----- Working data

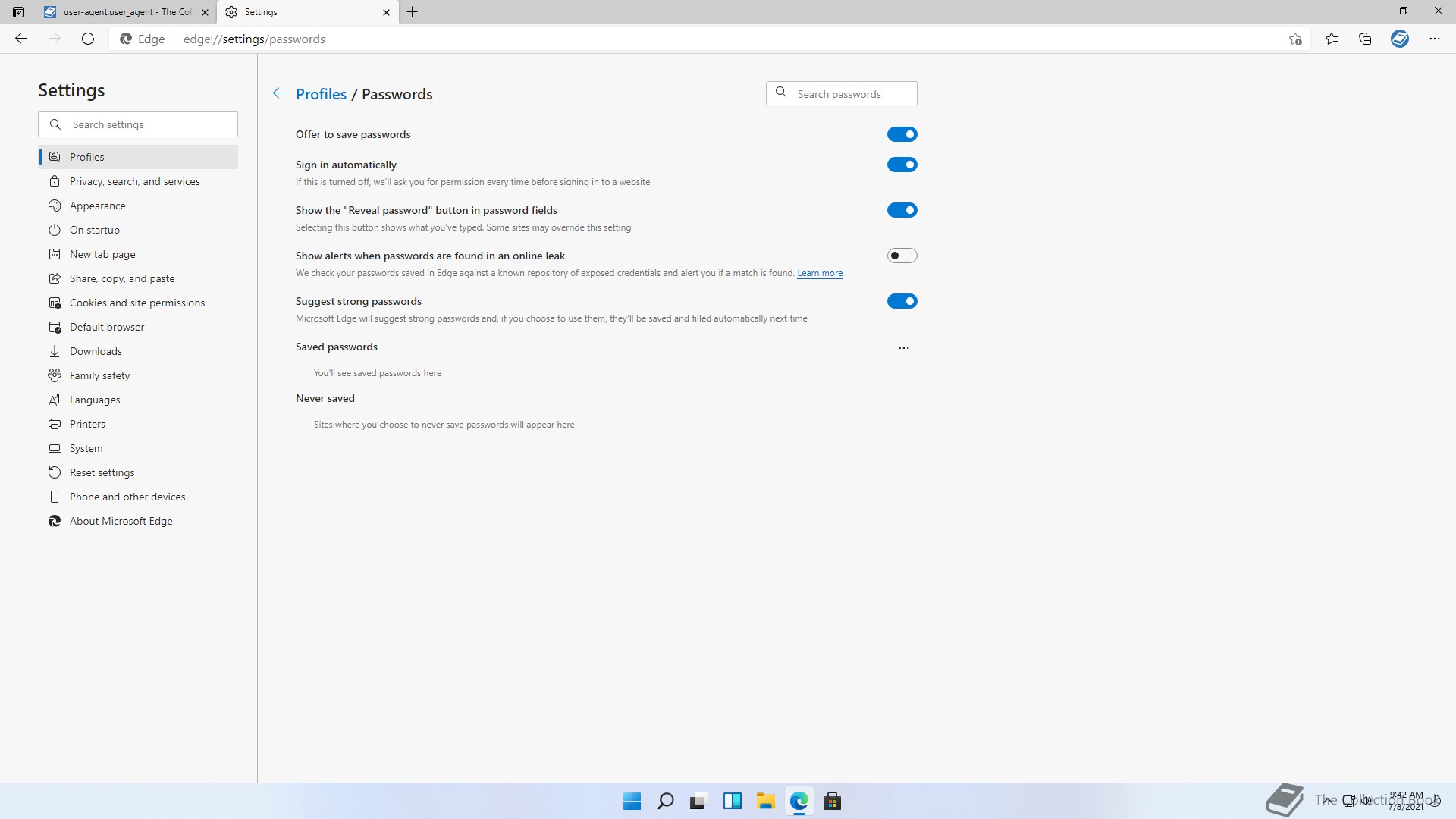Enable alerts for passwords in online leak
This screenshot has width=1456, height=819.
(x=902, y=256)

----------
----- Working data

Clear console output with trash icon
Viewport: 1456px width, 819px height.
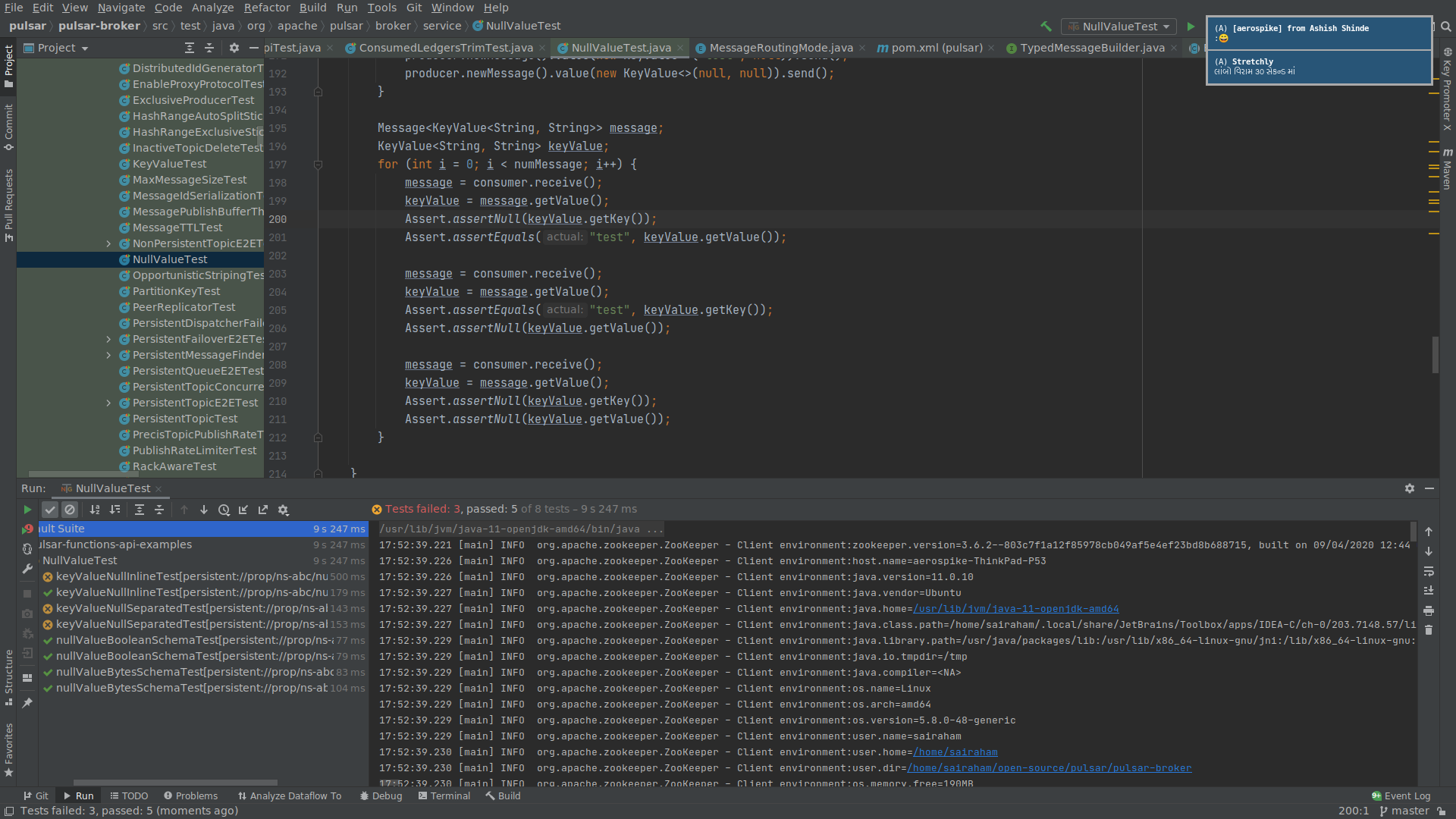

----------
----- Working data

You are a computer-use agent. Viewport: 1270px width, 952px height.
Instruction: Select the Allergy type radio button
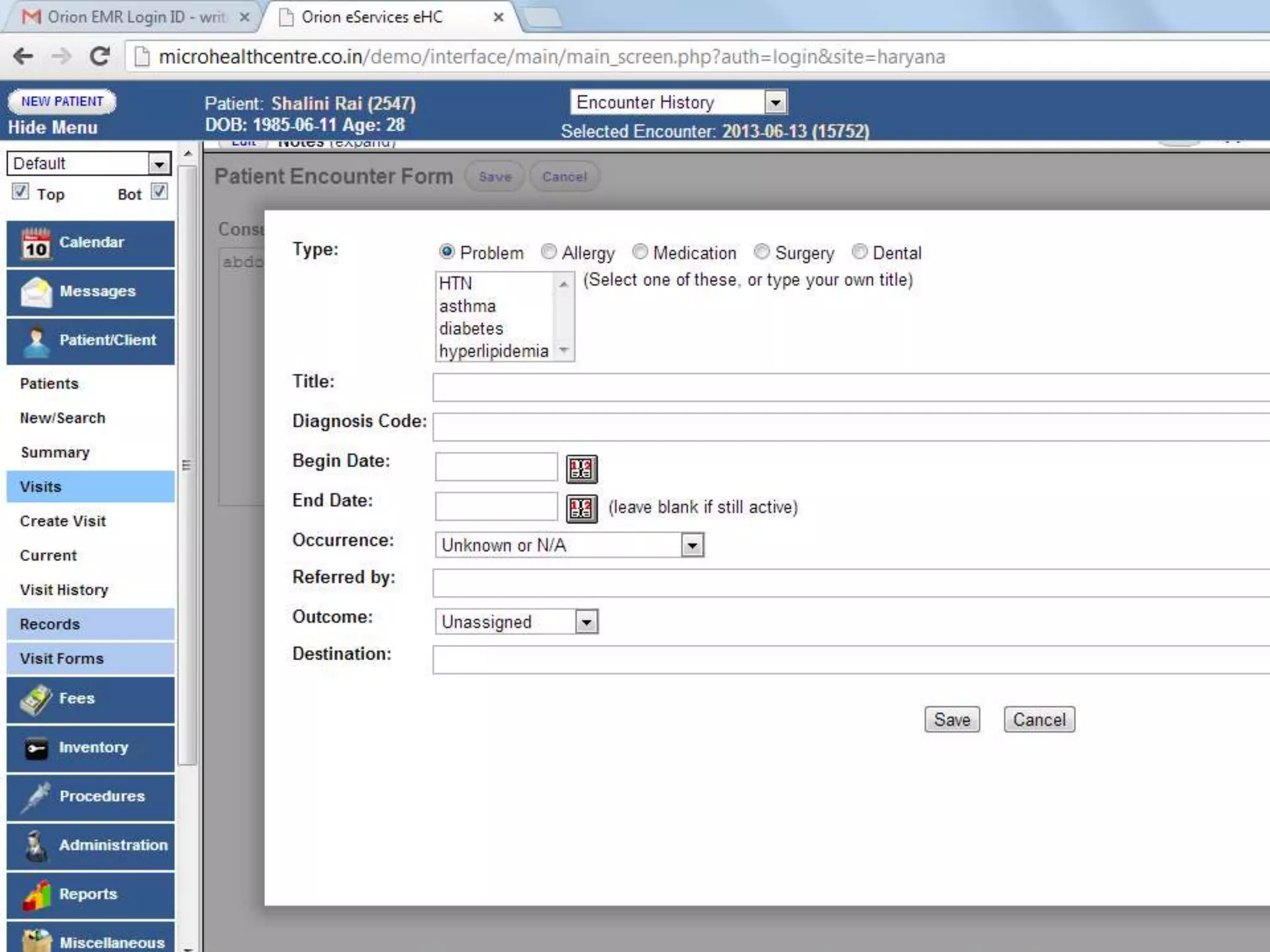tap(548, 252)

----------

§ Task description:
In the entries, find every line holding "Viewport" and copy it.

§ Solution:
Viewport: 1456px width, 819px height.
You are a computer-use agent. Viewport: 1270px width, 952px height.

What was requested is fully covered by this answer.